---------- EXTRACTED MATERIAL
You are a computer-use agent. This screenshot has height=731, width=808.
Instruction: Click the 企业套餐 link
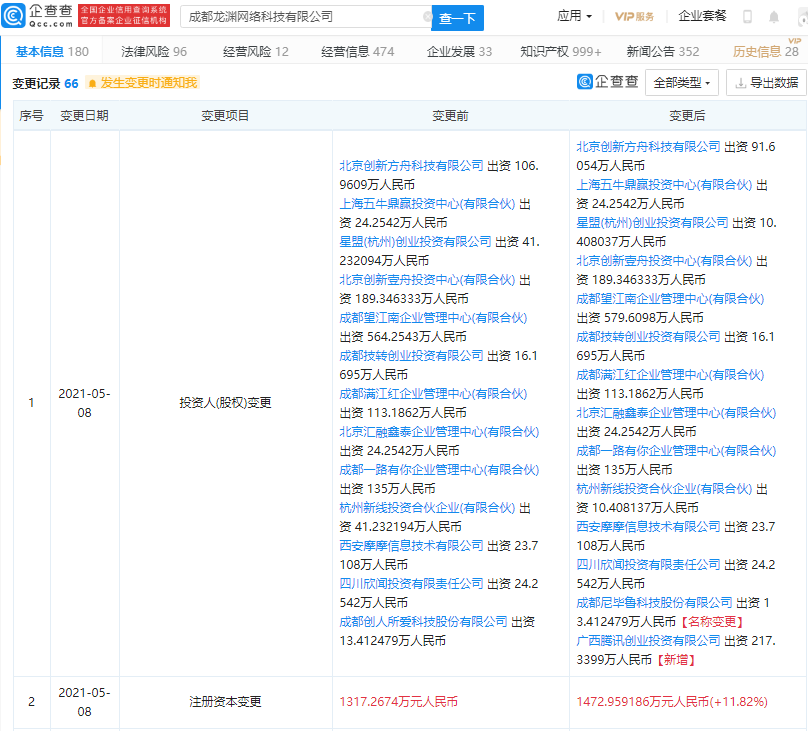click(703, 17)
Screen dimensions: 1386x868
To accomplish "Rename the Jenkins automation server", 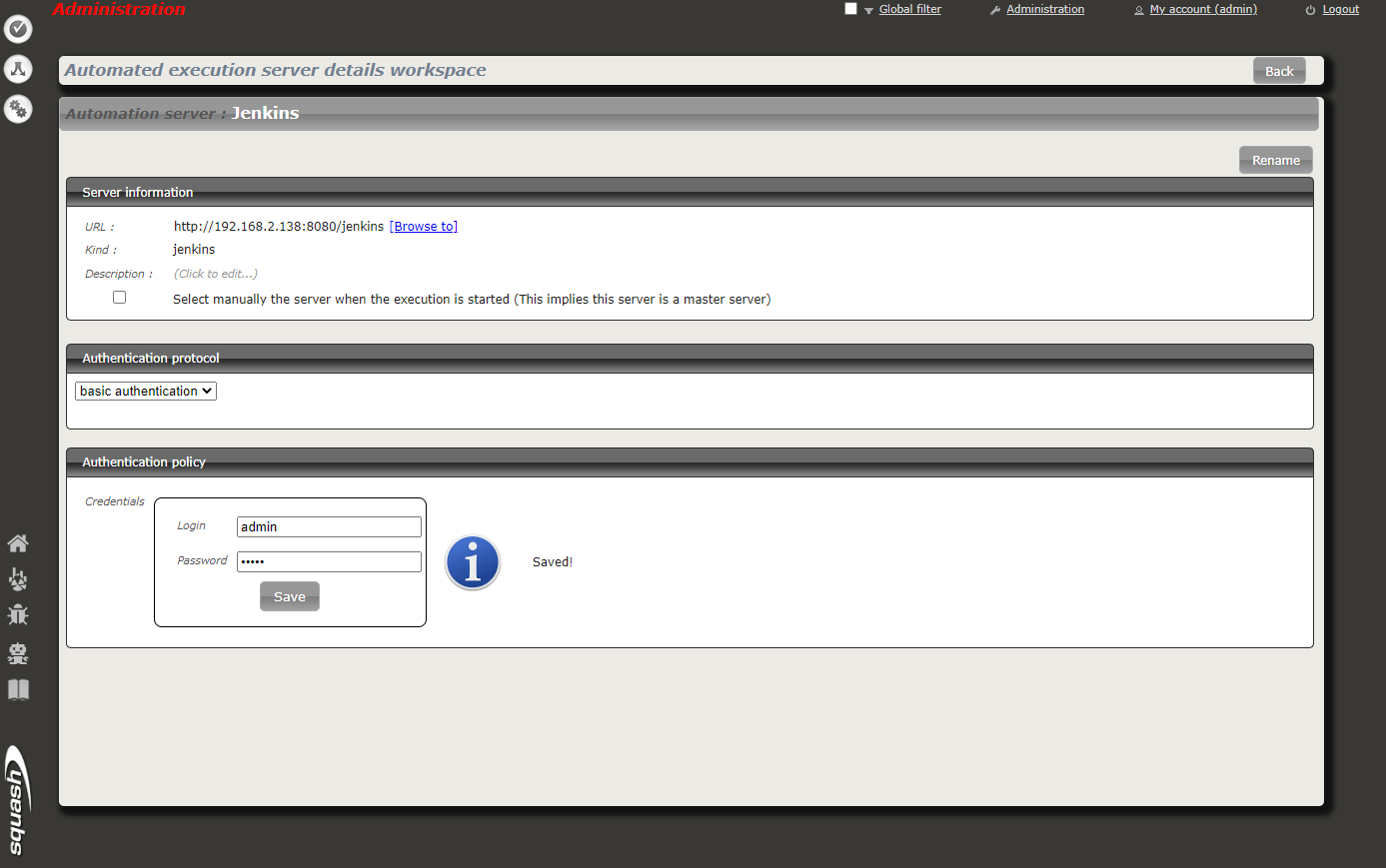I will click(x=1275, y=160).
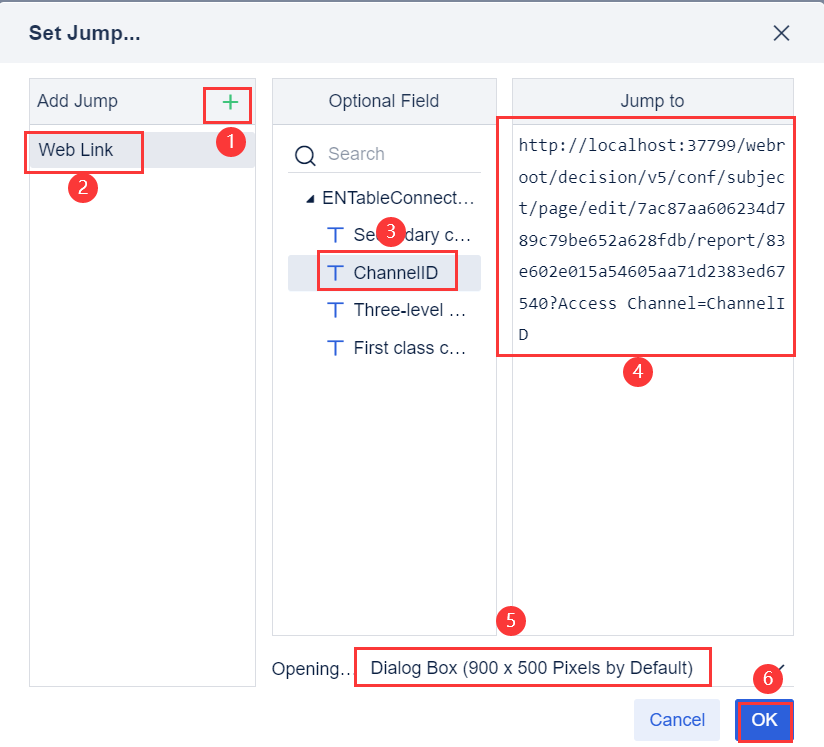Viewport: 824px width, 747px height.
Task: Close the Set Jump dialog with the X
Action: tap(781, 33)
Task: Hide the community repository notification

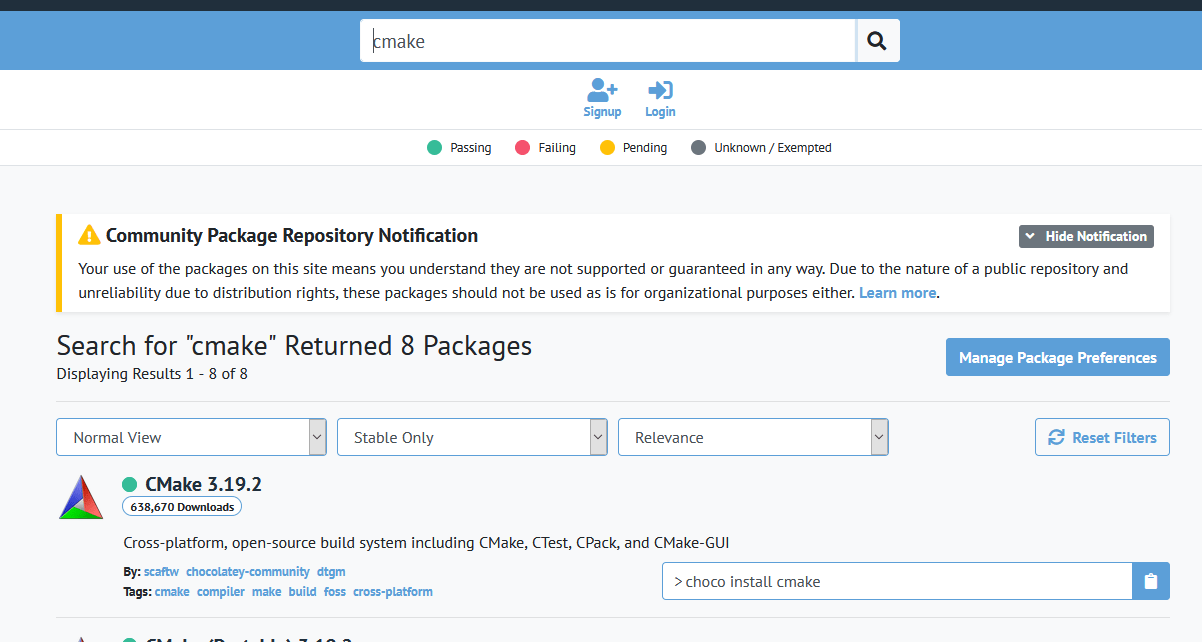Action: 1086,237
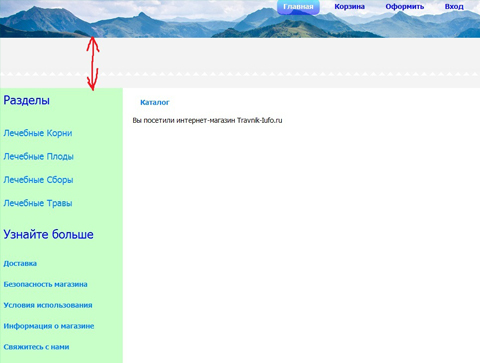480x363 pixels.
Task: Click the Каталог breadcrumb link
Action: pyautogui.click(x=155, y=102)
--------------------
---------- EXTRACTED MATERIAL
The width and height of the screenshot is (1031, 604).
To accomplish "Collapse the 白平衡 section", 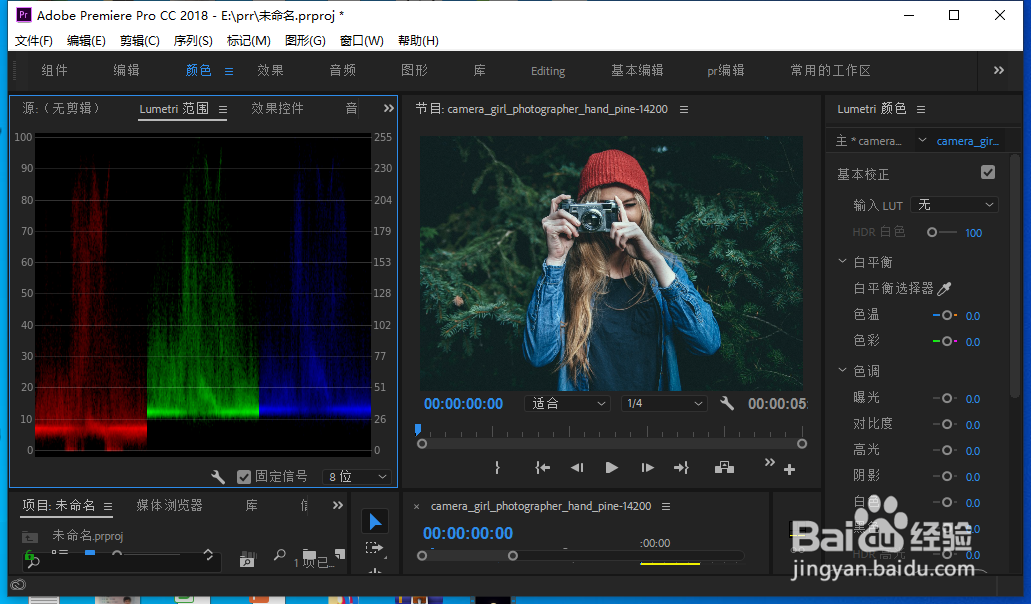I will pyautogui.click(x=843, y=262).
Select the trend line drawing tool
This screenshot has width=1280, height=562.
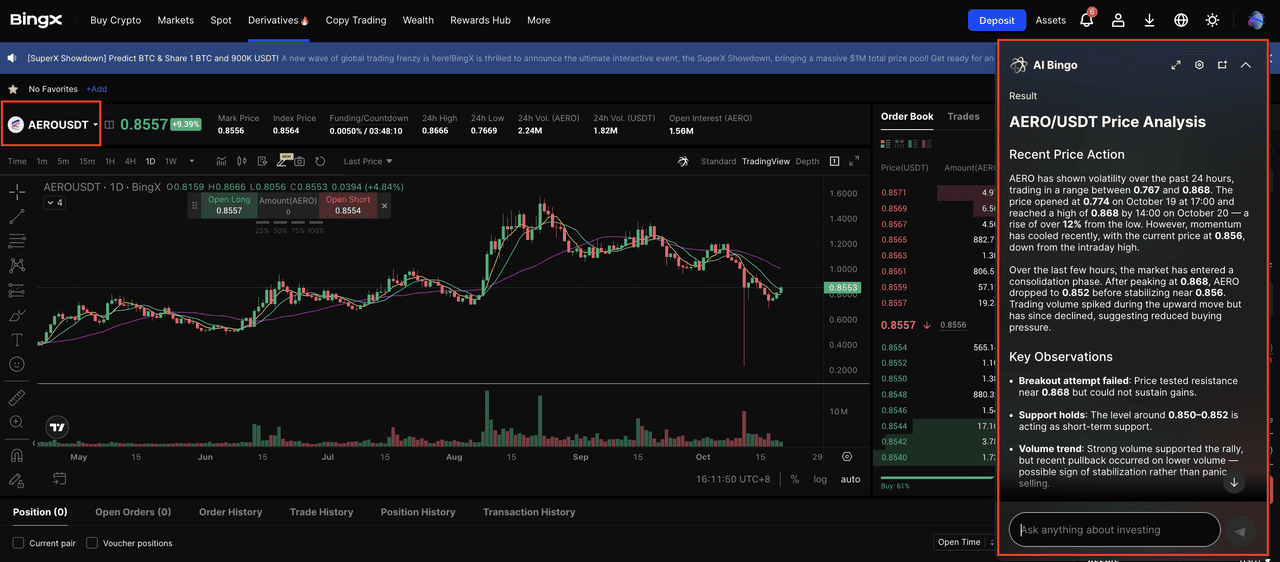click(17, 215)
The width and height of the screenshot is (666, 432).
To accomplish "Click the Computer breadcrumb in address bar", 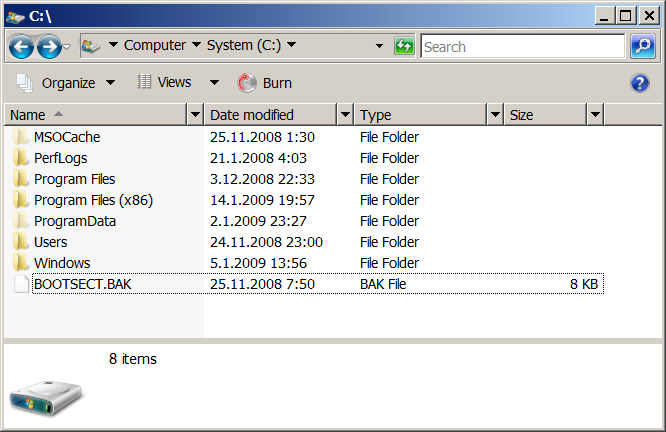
--------------------
---------- EXTRACTED MATERIAL
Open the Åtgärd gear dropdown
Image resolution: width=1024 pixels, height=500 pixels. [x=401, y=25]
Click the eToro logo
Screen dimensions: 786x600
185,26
--------------------
WHAT IS BEING ASKED: The response must repeat exactly the lines above from the one with "This screenshot has width=1280, height=562." through the one with "the Computer breadcrumb", including both, and must contain no pictures and no other text.

SOLUTION TO THE EXERCISE:
This screenshot has width=1280, height=562.
click(17, 215)
The width and height of the screenshot is (666, 432).
To accomplish "Click the Computer breadcrumb in address bar", 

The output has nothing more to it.